'Sun tax' would put off solar customers

·3-min read

Two thirds of households would be less likely to buy rooftop solar under a plan that could see panel owners charged for exporting energy.

That's according to a survey of more than 1000 NSW residents commissioned by the group Solar Citizens, which has opposed the plan and labelled it a "sun tax".

The proposed changes to energy market rules could see network operators levy rooftop solar owners for exporting energy to the grid at peak times, such as in the middle of sunny days.

"We fear once these charges are in place they will derail Australia's uptake of clean solar energy," Ellen Roberts from Solar Citizens told AAP.

About 2.6 million Australian homes and businesses have rooftop solar installed but that number is expected to double within 10 years.

The survey found almost 60 per cent opposition to the plan and even from respondents without panels installed themselves.

The Australian Energy Market Commission (AEMC), which makes the rules for the national electricity market, estimates households without solar could save on average $15 a year under the plan, while those with larger solar installations could lose about $150 a year.

It says if the market rules are not updated, solar households will likely face growing limitations on the amount of energy they can export as the local network reaches capacity for extra flows.

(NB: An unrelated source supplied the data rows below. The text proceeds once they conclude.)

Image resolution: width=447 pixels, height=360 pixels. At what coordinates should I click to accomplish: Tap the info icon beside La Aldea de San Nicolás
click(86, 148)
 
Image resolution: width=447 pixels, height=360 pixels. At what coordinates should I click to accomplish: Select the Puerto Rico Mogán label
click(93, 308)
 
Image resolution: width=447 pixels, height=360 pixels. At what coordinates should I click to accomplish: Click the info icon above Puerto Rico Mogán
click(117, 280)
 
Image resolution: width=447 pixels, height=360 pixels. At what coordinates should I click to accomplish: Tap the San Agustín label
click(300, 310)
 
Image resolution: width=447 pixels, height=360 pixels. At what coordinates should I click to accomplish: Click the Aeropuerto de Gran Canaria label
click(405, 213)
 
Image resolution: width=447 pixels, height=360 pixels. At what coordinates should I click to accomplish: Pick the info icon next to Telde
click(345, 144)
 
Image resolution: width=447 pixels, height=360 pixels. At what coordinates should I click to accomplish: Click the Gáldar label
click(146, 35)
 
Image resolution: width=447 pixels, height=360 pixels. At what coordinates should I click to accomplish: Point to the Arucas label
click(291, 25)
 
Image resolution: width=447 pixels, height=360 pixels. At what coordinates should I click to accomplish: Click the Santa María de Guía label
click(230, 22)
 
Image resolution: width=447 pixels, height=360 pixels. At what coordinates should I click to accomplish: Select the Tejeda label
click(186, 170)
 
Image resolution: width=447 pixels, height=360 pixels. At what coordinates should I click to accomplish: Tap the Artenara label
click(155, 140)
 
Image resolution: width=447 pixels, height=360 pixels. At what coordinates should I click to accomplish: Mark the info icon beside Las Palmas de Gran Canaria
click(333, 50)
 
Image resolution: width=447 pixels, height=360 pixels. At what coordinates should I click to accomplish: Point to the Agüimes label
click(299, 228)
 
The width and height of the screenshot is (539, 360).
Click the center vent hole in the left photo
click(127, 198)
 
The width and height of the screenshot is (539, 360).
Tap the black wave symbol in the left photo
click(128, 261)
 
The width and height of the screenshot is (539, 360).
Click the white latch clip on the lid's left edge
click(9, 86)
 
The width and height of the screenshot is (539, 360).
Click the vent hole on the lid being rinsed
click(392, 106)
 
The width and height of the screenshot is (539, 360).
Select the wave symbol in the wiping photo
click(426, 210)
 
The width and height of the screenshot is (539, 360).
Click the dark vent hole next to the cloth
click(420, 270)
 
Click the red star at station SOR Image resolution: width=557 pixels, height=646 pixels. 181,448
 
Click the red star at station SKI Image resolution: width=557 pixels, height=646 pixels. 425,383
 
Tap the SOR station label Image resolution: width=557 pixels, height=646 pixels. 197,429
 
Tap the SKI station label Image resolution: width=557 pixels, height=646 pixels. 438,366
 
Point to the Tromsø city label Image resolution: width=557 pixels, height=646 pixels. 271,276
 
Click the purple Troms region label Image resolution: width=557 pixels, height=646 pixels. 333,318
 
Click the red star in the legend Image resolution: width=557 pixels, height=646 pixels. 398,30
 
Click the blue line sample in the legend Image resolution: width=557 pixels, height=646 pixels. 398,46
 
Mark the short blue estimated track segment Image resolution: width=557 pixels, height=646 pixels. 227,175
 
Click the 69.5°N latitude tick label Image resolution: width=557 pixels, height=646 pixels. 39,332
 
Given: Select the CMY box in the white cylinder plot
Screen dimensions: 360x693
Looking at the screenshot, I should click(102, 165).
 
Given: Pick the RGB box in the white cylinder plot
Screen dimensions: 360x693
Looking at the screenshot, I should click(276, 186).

Meanwhile, the companies operating the electricity network say the rule change is needed to prevent voltage spikes and outages.

"The idea that anyone wants to throw out this rule change out strikes me as a bit silly," Energy Networks Australia chief executive Andrew Dillon told AAP.

He said it was no surprise it appeared unpopular with solar panel owners, if presented as a proposal which would cost them money.

But Mr Dillon said the rule change would merely recognise that the electricity grid is changing to a "two-way" grid, where energy flows to and from households.

He said providing the ability to export to the grid is actually a service network companies provide, which is not recognised by the rules governing the current market.

"The charging arrangements for exports would be balanced by payments for exports at other times," he said.

But the proposal has faced some opposition from state governments.

Queensland Energy Minister Mick de Brenni suggested the measures were an unfair disincentive for Queenslanders wanting to install solar.

"These draft rules were proposed by a privatised network in South Australia to clean up a mess that was created by mismanaged private networks," he said in a statement.

The new rules "could see a charge slapped on any household who wants to export their solar power into the grid".

The NSW government said it's talking to the AEMC.

"I don't want to see NSW households who have installed rooftop solar in good faith unfairly penalised," Energy Minister Matt Kean told AAP.

The Solar Citizens survey also revealed that of those who have solar installed in their home or business, 63 per cent voted Labor, while 39 per cent voted Liberal.

Almost half of the respondents said they would be more likely to vote for a party opposed to the rule change, while a third said their vote would note change.

Of those surveyed, 46 per cent already had solar installed, and of those who did not, almost half were already considering buying panels.

Submissions on the proposal closed in May and a decision is expected later in June.